EXCERPTED PASSAGE:
## Start
1.  Declare set 's' to store nodes of the linked list;
2.  Declare and define two pointer to node type variable 
    Node* temp1=head1,*temp2=head2 //for traversing

3.  While(temp1){ //until the first linked list is traversed
        Insert all the nodes (pointer to nodes of course) to the set; 
        //remember nodes to be entered not the data value
        Insert(s, temp1);
        temp1=temp1->next;
    END While
4.  While(temp2)
        IF (if temp2 is not present in the set) //not part of merged tail
            temp2=temp2->next;	
        Else
            return temp2->data; //first intersection point found
        End IF-ELSE
    End While

Note:

The nodes (pointer to nodes) are to be inserted into the set, not the node data. Let's say for an input example both heads have the same input data (for example say 1), but nodes are actually different (no intersection there). But if we maintain the set with node data, then that will return the 1, which is the wrong answer.

    1 → 2 → 3 → 6 ← 4 ← 1
                ↓
                8
                ↓
               NULL

For the above example, answer will be 1 if we start inserting node->data to the set instead of node. But the actual answer is 6.

Explanation with example:

    The above algorithm is pretty simple and self-explanatory.
    Discussion for above example:
    After processing the first list the set contains:
    Pointer to Node having value 1
    Pointer Node having value 2
    Pointer to Node having value 3
    Pointer Node having value 6
    Pointer Node having value 8
    NULL
    When second list is processed and checked,
    Pointer to node having value 1 is not in set (any doubt!Why? think yourself)
    Pointer to node having value 4 is not in set (No doubt)
    Pointer to node having value 6 is in the set 
    (then what’s the difference between the first case where you have doubt!!! 
    Reason is different address of the nodes though same value since those are 
    different node, but in the second case the common node is same node)
    Thus it returns 6.
## End
RECORD SET:
## Start
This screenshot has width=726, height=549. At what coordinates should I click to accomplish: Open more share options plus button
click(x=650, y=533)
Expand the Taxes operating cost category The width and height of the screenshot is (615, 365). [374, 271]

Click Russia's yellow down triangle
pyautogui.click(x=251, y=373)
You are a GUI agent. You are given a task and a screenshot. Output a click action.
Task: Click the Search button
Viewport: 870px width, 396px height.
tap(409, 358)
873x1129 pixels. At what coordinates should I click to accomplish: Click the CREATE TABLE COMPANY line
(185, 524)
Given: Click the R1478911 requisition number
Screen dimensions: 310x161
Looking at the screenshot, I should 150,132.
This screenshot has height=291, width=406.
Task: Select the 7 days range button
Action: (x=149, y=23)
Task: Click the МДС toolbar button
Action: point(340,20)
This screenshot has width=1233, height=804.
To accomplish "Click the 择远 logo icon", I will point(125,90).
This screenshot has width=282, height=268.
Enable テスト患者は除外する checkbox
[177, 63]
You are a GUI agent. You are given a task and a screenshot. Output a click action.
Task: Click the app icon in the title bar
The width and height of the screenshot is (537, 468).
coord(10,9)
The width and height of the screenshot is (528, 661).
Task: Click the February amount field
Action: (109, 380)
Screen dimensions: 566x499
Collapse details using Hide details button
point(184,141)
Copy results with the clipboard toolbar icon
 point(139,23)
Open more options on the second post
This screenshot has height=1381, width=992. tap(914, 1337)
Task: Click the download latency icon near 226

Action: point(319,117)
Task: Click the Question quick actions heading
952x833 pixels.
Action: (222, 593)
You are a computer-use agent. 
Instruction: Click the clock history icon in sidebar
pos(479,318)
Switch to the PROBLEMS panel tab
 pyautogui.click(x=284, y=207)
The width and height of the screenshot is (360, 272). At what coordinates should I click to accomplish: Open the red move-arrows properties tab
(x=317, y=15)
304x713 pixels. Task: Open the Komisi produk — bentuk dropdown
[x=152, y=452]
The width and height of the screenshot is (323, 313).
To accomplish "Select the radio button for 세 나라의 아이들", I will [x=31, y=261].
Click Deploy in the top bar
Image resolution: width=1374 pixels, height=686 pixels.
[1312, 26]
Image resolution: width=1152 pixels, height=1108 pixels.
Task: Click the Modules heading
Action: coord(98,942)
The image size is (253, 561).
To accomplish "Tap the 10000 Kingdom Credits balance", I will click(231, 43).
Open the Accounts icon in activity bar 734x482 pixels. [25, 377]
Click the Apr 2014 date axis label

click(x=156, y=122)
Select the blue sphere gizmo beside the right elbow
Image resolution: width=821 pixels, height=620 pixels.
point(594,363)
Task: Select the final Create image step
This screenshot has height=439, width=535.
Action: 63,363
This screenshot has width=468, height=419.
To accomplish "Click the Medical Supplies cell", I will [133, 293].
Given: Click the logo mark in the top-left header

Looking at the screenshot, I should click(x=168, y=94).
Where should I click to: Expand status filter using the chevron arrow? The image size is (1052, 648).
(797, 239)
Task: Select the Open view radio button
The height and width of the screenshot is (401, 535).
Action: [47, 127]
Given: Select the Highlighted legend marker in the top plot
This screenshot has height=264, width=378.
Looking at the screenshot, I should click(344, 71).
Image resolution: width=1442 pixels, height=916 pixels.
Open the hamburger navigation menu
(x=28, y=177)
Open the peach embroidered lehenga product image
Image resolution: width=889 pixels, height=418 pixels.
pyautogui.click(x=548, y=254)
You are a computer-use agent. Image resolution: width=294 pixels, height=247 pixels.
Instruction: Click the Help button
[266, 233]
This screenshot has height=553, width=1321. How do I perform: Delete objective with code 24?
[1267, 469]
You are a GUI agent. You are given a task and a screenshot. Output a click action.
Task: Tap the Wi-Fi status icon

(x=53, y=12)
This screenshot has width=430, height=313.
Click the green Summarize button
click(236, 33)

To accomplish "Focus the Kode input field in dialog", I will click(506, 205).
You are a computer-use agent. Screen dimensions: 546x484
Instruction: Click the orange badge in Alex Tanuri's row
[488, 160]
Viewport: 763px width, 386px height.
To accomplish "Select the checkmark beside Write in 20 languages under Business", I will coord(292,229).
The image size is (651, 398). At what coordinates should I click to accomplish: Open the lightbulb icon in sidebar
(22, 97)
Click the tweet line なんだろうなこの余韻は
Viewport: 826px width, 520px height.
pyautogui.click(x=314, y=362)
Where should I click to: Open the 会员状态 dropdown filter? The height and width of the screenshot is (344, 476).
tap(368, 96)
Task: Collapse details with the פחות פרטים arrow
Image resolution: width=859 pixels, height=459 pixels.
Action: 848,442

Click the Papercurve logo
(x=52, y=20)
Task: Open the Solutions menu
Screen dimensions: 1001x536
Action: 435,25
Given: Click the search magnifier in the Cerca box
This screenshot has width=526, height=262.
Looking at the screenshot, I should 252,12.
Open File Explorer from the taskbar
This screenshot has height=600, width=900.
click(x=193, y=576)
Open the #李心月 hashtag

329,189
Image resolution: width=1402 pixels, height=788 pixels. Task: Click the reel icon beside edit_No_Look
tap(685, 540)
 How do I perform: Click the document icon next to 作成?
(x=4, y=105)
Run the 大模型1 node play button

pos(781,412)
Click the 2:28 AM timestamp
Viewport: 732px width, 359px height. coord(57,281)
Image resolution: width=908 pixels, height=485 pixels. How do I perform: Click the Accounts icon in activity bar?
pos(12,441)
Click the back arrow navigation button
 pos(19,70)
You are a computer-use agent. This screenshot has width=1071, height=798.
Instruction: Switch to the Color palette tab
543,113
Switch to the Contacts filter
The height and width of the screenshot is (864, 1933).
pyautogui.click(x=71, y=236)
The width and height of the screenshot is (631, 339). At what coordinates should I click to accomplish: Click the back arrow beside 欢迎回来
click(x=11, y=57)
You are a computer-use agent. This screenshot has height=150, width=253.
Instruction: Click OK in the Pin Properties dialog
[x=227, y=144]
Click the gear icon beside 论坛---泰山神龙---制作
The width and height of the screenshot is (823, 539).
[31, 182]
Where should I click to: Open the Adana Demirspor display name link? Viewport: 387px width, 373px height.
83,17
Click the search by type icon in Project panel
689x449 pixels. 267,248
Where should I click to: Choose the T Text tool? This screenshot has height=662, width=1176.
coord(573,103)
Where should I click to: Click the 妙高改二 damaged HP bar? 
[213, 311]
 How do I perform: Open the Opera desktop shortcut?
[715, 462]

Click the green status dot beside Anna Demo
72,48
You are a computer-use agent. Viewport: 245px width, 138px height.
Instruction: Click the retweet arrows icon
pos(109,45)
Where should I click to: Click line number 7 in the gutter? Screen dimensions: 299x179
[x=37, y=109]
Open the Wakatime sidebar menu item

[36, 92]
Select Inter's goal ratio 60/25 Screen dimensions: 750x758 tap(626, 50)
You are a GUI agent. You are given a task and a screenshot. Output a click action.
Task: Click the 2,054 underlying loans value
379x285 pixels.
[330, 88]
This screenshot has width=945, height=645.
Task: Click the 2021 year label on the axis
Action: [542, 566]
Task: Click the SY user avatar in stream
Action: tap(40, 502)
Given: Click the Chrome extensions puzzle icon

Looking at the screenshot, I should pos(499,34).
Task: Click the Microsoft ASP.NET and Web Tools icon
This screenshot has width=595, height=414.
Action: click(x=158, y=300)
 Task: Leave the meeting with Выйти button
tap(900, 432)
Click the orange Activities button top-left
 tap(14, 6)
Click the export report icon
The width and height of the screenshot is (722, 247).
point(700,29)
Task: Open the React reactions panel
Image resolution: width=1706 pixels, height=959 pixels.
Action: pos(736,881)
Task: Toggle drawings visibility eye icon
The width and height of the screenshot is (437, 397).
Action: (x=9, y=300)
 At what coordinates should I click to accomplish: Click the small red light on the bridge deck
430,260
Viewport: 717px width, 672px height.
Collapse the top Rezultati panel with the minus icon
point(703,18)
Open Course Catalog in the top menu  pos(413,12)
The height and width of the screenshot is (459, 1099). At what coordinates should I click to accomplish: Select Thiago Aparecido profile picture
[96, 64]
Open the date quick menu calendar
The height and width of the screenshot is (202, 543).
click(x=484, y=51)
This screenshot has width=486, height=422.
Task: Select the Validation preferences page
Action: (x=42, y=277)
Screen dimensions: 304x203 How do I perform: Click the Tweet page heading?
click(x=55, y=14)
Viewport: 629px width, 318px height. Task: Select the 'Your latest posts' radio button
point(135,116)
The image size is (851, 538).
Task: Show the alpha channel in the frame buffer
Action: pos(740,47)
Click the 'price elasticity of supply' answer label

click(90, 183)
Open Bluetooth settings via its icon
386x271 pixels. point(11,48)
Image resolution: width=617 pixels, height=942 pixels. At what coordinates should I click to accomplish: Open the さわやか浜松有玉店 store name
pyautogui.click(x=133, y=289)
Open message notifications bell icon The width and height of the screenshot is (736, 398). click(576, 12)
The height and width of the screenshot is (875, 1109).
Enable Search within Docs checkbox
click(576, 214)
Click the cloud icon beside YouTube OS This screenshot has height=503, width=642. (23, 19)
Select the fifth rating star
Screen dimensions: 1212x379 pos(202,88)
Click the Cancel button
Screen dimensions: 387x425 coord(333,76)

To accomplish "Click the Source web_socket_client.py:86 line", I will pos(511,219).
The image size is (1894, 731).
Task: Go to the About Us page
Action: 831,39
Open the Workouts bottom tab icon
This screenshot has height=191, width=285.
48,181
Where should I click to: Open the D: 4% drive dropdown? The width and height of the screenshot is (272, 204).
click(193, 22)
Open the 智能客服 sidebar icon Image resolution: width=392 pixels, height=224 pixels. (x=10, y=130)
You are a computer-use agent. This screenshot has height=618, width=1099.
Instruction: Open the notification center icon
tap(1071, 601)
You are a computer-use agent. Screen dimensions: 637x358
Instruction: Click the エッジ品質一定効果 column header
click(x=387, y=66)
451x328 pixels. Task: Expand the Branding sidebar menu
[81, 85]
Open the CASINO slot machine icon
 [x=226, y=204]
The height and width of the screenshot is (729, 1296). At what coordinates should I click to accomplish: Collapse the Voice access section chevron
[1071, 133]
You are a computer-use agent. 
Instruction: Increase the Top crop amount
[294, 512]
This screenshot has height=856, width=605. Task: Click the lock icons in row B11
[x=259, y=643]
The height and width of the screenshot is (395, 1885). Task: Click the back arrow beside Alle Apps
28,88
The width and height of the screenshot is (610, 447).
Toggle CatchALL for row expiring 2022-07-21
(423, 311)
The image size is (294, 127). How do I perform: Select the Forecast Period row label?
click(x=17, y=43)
## End
JOBS:
1 – Using the linked-list intersection text above, decide whether each statement agrees with it. Answer yes or no for each, and quote the words from the text that decide it.
(a) The set should hold node data values rather than pointers to nodes.
(b) For the example diagram, the correct answer is 6.
(c) When the second list is processed, the pointer to the node having value 4 is found in the set.
2 – Extract from the linked-list intersection text above the passage running from "Reason is different" up to and including "it returns 6.", without changing any of it.

ANSWERS TO THE PROBLEMS:
1 –
(a) No: "The nodes (pointer to nodes) are to be inserted into the set, not the node data."
(b) Yes: "But the actual answer is 6."
(c) No: "Pointer to node having value 4 is not in set (No doubt)"

2 –
Reason is different address of the nodes though same value since those are 
    different node, but in the second case the common node is same node)
    Thus it returns 6.